The proposed framework may be improved from several aspects that are left for future investigation. First, the sampling strategy in the stochastic step needs further investigation. Although in theory any reasonable MCMC sampler can yield the convergence of the algorithm, a good sampler will lead to superior finite sample performance. More sophisticated MCMC algorithms need to be investigated regarding their performance under the proposed framework. Second, methods for parallel and distributed computing need to be developed. As we can see, many steps of Algorithm 1 can be performed independently. This enables us to design parallel and/or distributed computing systems for solving large-scale and/or distributed versions of latent variable model estimation problems (e.g., fitting models for assessment data from online learning platforms and large-scale mental health records). Finally, the performance of the proposed method under other latent variable models needs to be investigated. For example, the proposed method can also be applied to latent stochastic process models (e.g., Chow et al., 2016; Chen & Zhang, 2020) that are useful for analyzing intensive longitudinal data. These models bring additional challenges, as stochastic processes need to be sampled in the stochastic step of our algorithm.

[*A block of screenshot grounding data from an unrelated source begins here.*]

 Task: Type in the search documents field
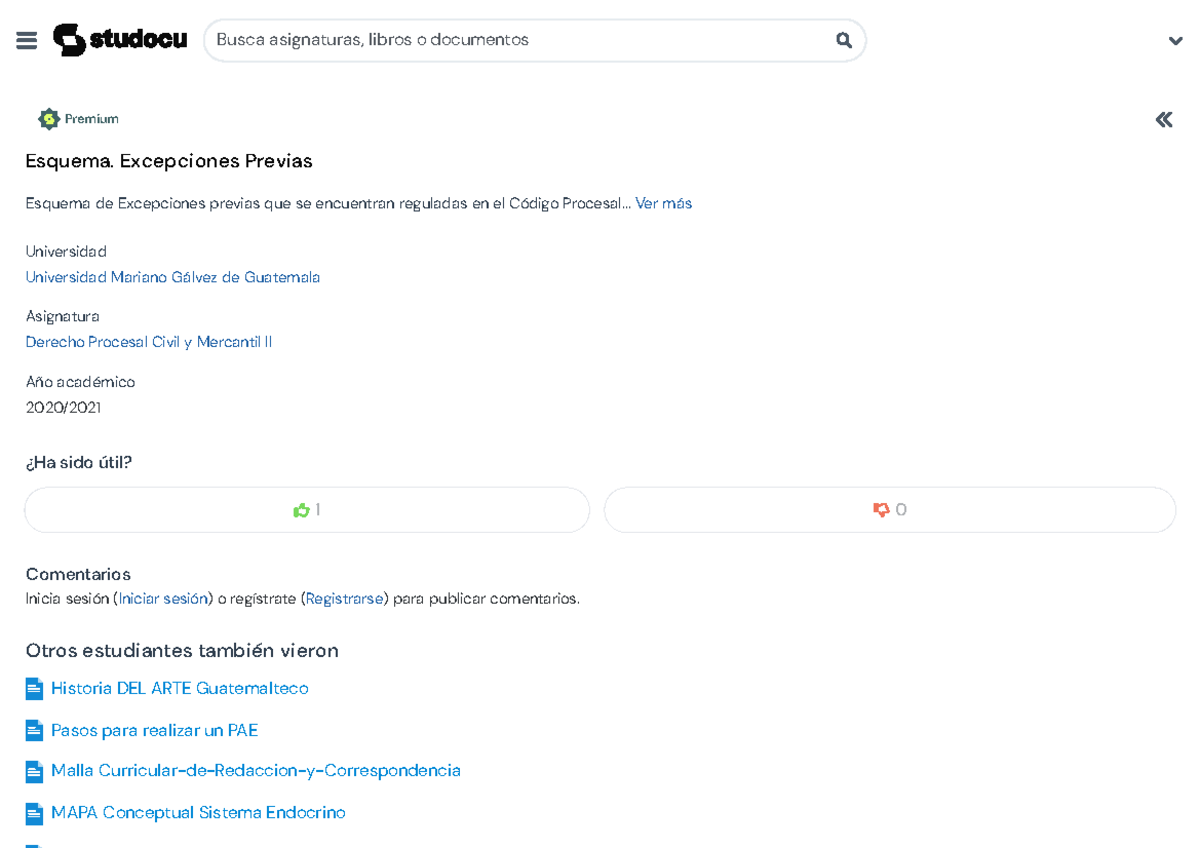click(520, 40)
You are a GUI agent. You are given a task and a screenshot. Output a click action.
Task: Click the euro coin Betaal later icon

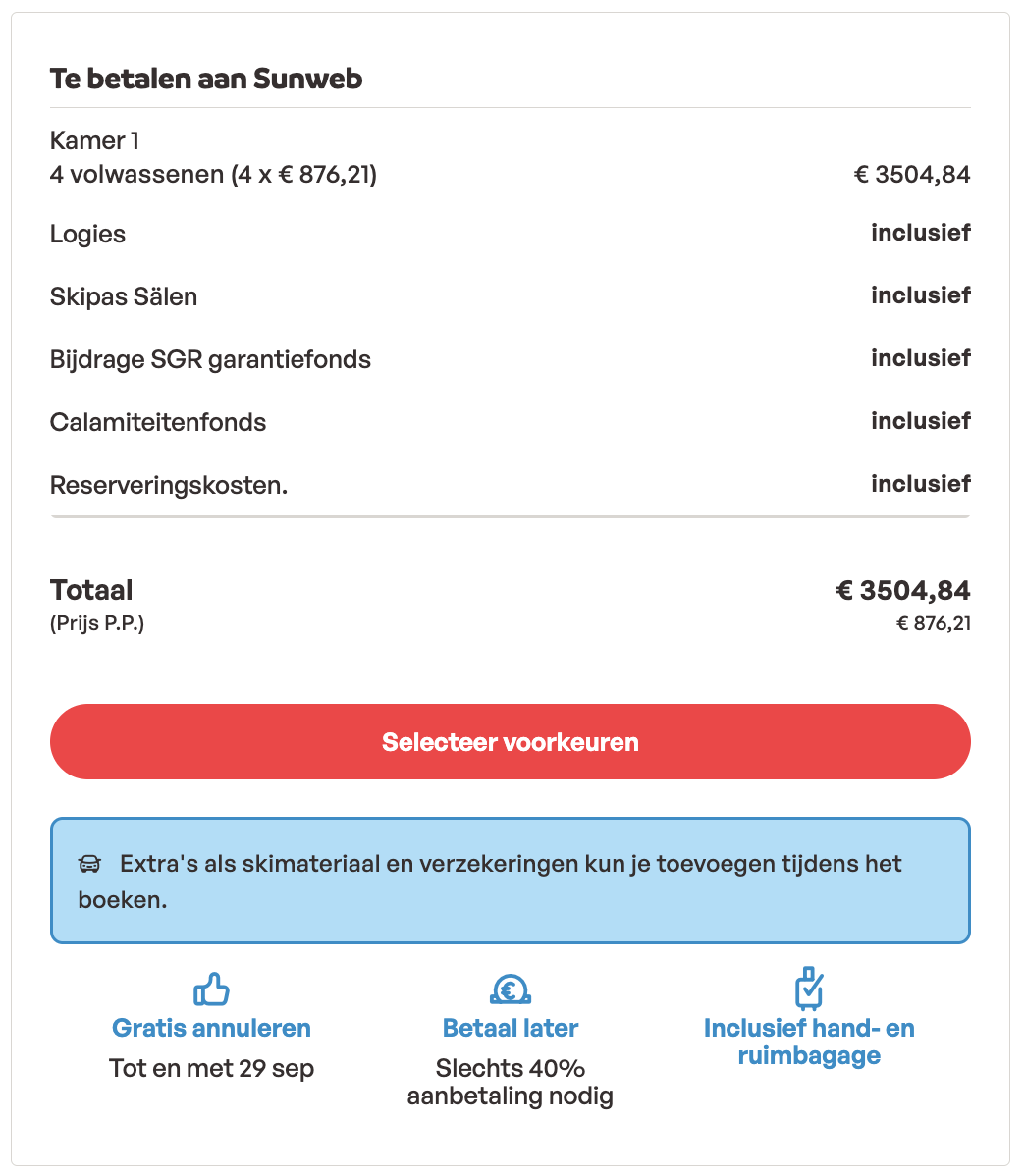pos(510,989)
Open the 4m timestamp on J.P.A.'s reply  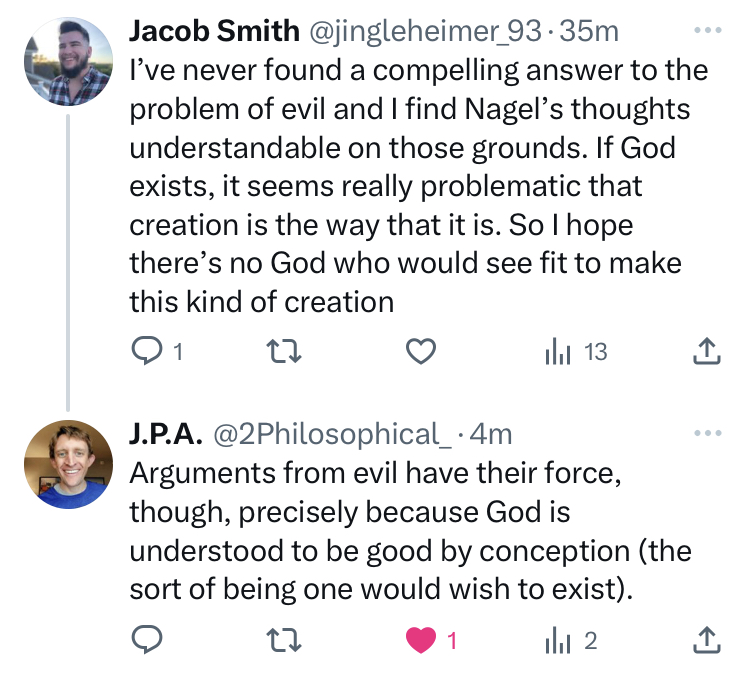(490, 434)
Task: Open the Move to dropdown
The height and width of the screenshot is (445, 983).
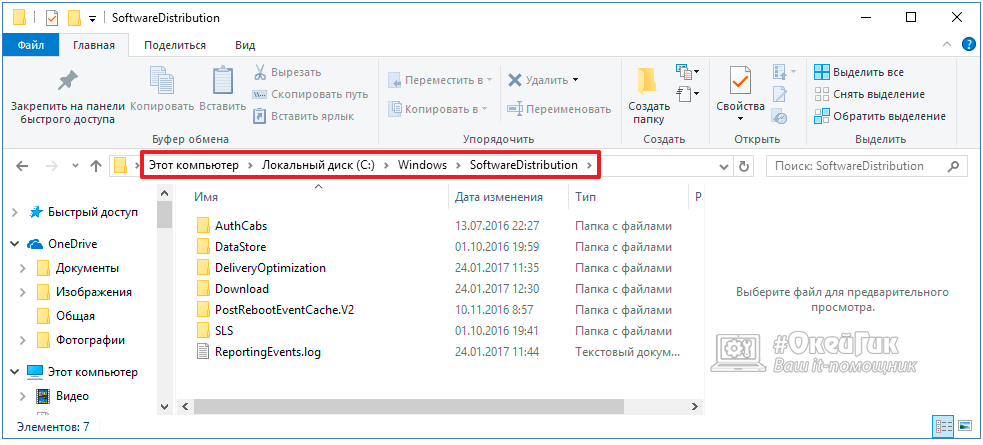Action: 438,80
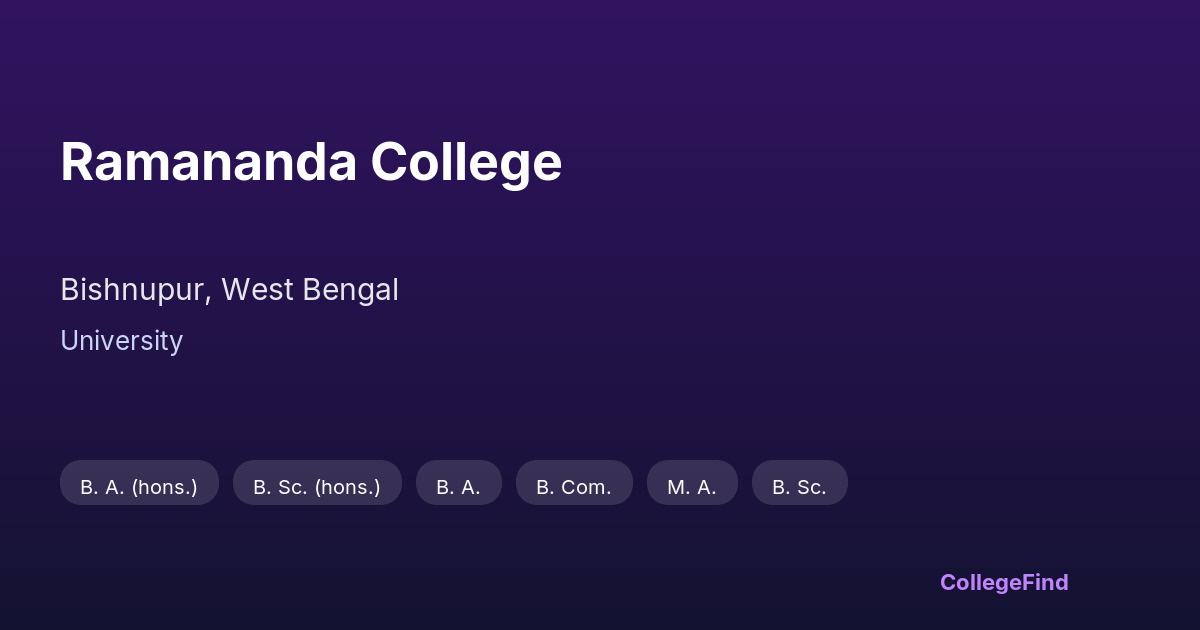Screen dimensions: 1200x630
Task: Select the M. A. course tag
Action: (x=692, y=487)
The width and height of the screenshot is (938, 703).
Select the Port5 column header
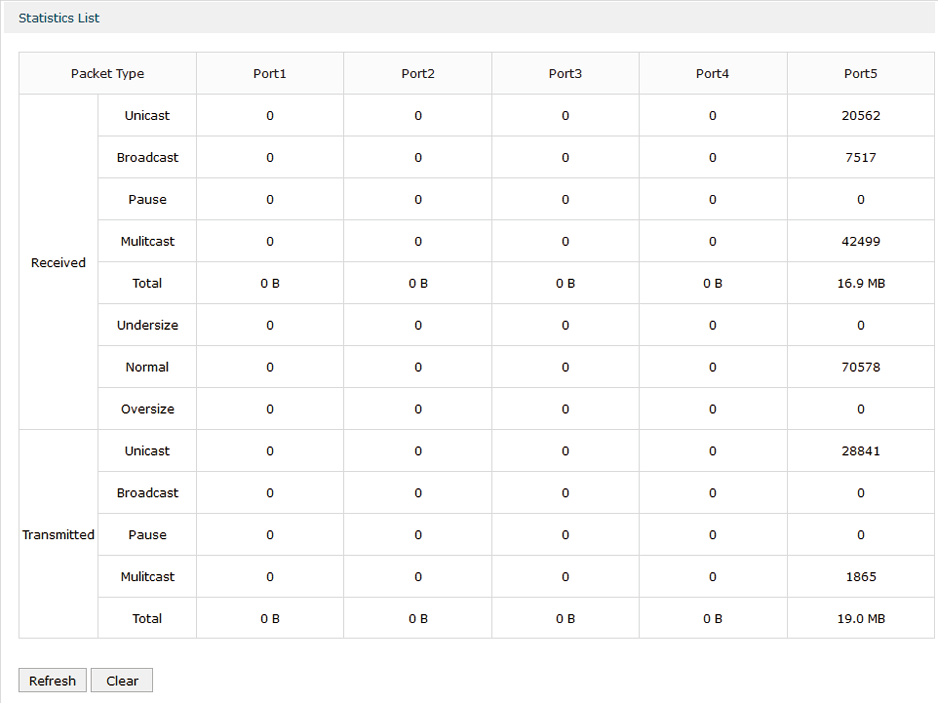pyautogui.click(x=861, y=74)
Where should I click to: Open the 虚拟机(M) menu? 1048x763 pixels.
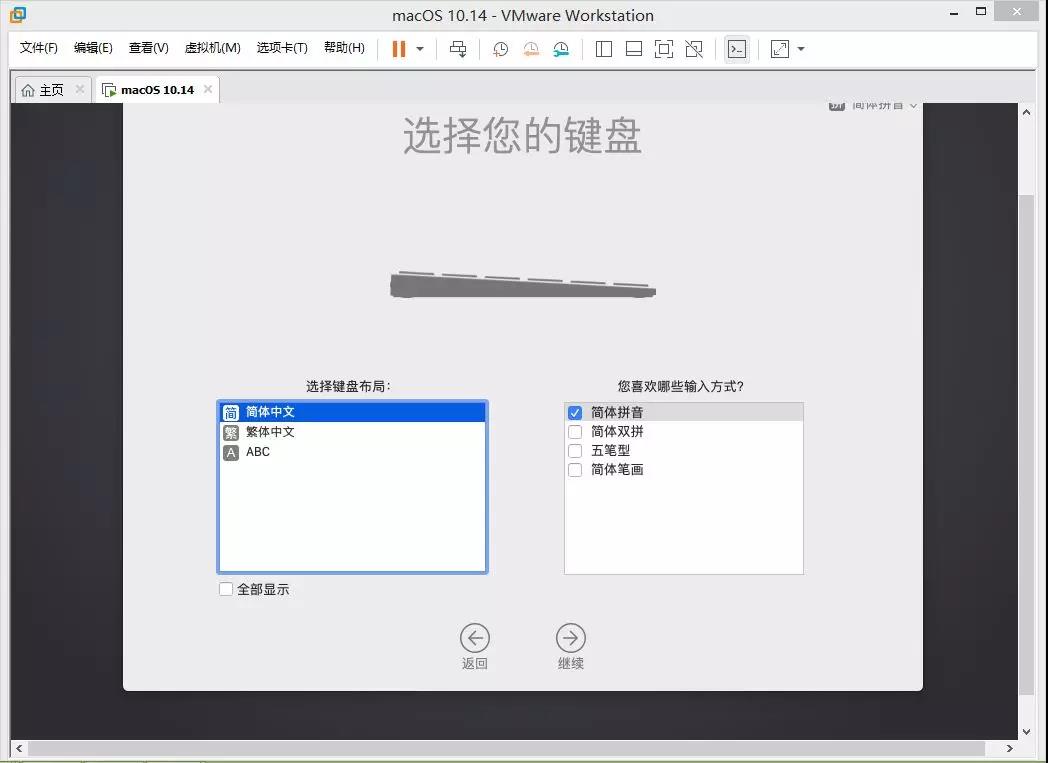pyautogui.click(x=212, y=48)
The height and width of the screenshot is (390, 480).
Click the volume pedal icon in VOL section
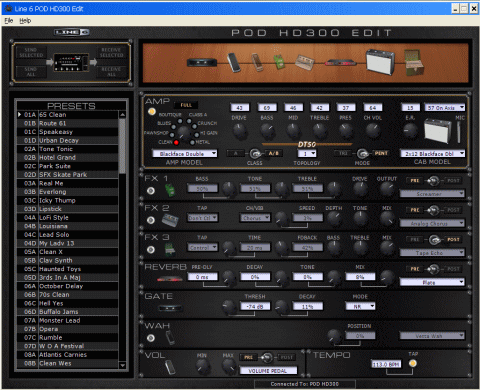(170, 367)
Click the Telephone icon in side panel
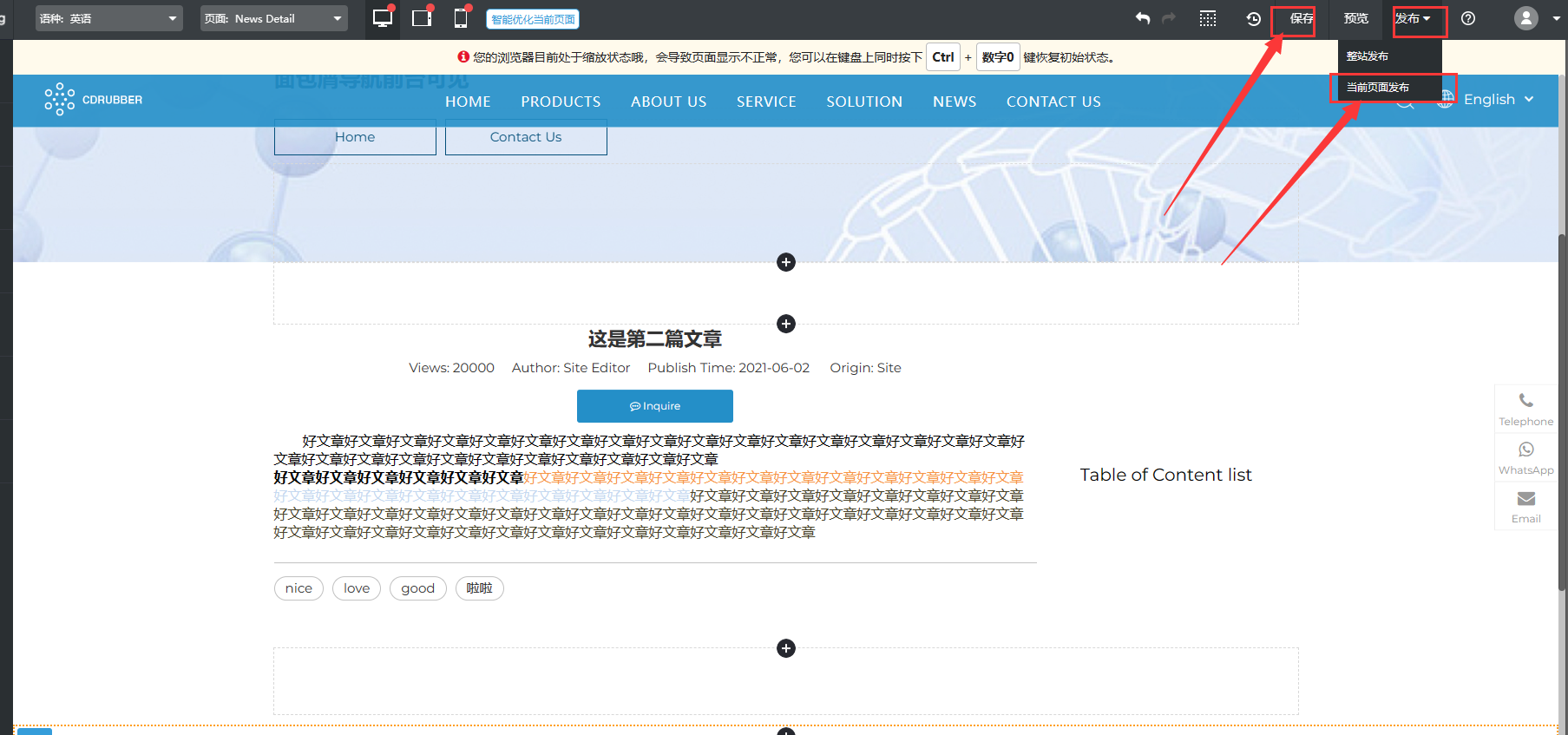The image size is (1568, 735). [1525, 401]
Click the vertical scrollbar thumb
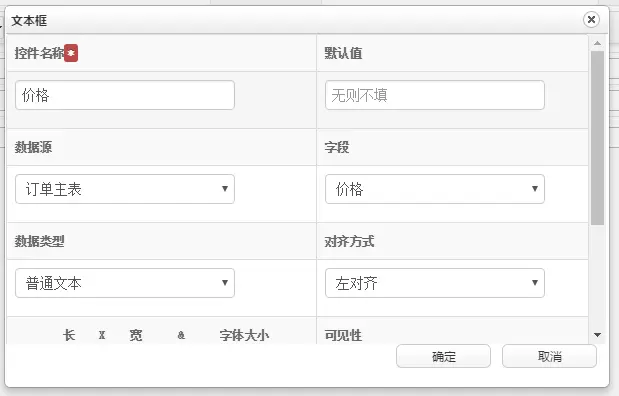Screen dimensions: 619x396 click(x=597, y=138)
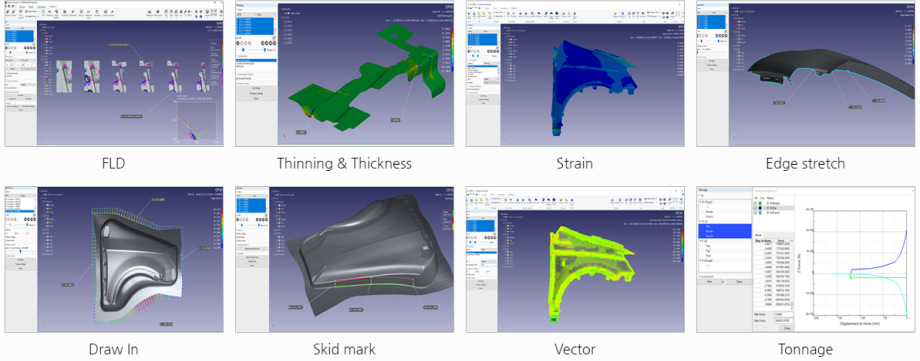Click the Import icon in the FLD window toolbar

[x=8, y=13]
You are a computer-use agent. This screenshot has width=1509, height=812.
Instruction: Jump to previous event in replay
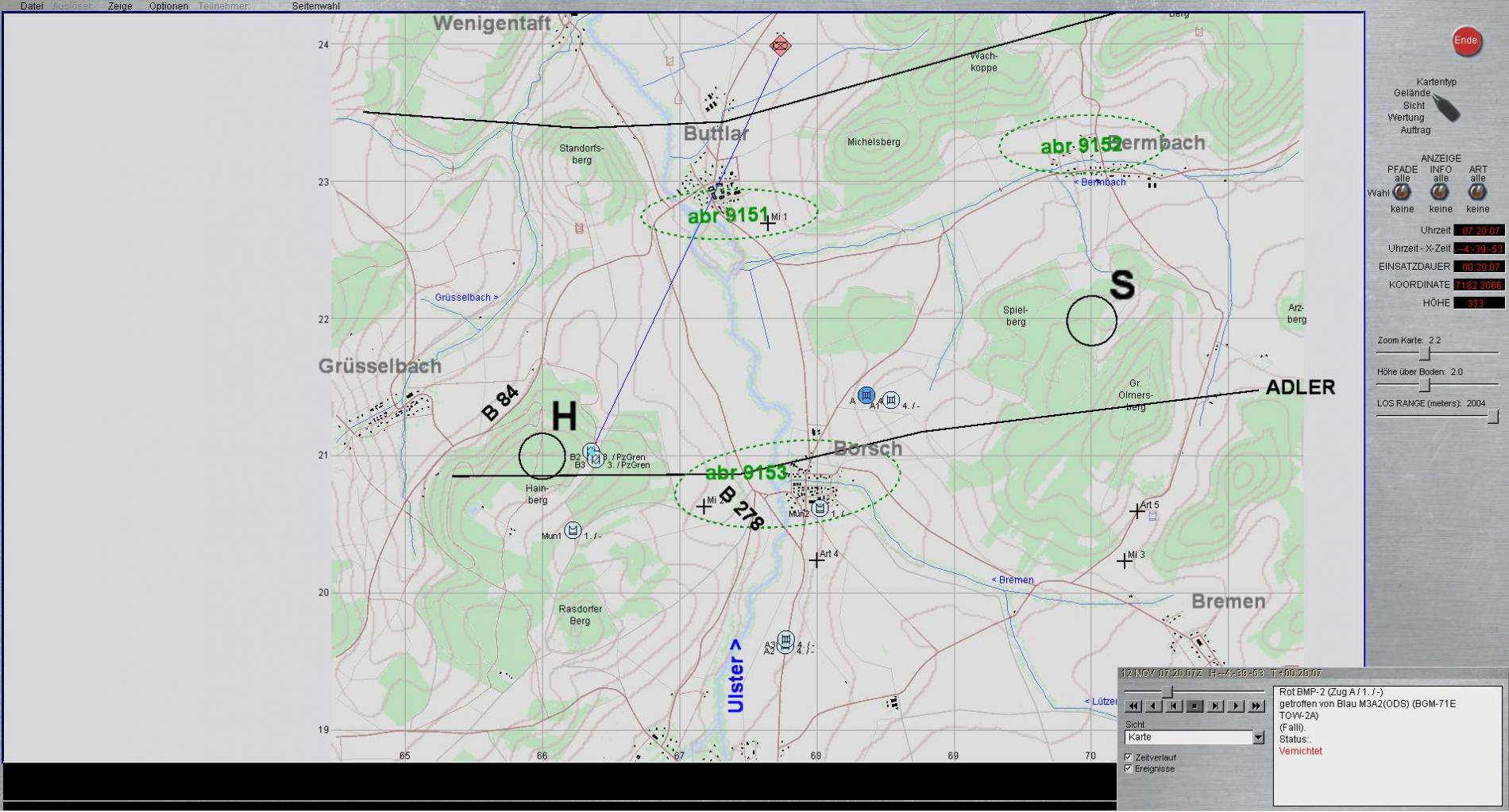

In summary, the proposed method is computationally efficient, theoretically solid, and applicable to a broad range of latent variable model inference problems. Like the EM algorithm as the standard tool for low-dimensional latent variable models, we believe that the proposed method may potentially serve as the standard approach to the estimation of high-dimensional latent variable models.